## PASSAGE FOR REVIEW
◇ ◇ ◇ ◇
Learn how to build a Real-Time AI Phone Assistant that sounds Stunningly Human.

1. Introduction: Beyond Robotic IVRs

You know the drill:

“Press 1 for sales… Press 2 for support…”

It’s 2025, and this still makes people groan.

For decades, phone automation has meant friction, repetition, and frustration. But AI has reached a point where this no longer needs to be the case. Imagine this instead:

📞 The phone rings.

You answer—or rather, your AI does.

It listens, understands, and responds in a natural, human-like voice.

It handles appointment bookings, reschedules, and urgent inquiries—all without you lifting a finger.

This isn’t some future tech from a corporate lab. This is something you can build right now.
◇ ◇ ◇ ◇
Saved data entries:
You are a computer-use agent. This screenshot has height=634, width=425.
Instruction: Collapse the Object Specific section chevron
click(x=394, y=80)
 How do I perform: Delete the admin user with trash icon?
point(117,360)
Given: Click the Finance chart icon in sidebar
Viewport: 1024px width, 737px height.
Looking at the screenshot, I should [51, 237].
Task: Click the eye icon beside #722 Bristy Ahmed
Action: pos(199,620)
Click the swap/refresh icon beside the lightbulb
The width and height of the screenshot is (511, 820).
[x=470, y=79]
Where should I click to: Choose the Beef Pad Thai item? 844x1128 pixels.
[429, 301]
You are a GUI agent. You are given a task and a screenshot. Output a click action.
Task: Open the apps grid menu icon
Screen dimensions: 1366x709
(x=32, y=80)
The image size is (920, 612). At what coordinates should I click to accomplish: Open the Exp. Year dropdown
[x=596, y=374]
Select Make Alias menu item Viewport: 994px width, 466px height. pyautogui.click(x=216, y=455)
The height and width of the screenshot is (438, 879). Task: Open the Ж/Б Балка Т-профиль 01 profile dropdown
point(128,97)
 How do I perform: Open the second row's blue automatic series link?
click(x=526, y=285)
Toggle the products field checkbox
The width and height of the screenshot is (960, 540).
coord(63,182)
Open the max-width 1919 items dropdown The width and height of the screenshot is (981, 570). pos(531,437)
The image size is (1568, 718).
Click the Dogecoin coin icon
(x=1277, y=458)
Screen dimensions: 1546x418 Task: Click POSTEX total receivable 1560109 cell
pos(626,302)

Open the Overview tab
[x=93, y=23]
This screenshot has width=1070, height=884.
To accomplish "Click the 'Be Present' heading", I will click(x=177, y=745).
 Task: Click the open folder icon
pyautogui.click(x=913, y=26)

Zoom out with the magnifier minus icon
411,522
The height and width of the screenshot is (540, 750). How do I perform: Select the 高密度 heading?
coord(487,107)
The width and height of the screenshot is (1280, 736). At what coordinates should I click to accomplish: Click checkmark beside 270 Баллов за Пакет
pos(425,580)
◇ ◇ ◇ ◇
## COMPLETE THE FOLLOWING
[a] Rewrite the paragraph of the phone assistant introduction that begins "For decades, phone automation" in one shorter sentence that keeps its main facts.
[b] Using the phone assistant introduction, answer each question briefly, marking your answers (i), (ii), (iii):
(i) What year does it say it is?
(ii) What three things has phone automation meant for decades?
(iii) What does the AI handle without you lifting a finger?
[c] Decide whether each statement agrees with the phone assistant introduction. Answer yes or no and quote the words that decide it, marking answers (i), (ii), (iii).
(i) The AI responds in a human-like voice.
(ii) The assistant is described as future tech from a corporate lab.
(iii) Menu prompts like "Press 1 for sales" still make people groan.

## EXPECTED OUTPUTS
[a] Phone automation has long meant friction, repetition, and frustration, but AI can now change that.

[b]
(i) 2025
(ii) Friction, repetition, and frustration
(iii) Appointment bookings, reschedules, and urgent inquiries

[c]
(i) Yes: "responds in a natural, human-like voice"
(ii) No: "This isn’t some future tech from a corporate lab."
(iii) Yes: "this still makes people groan"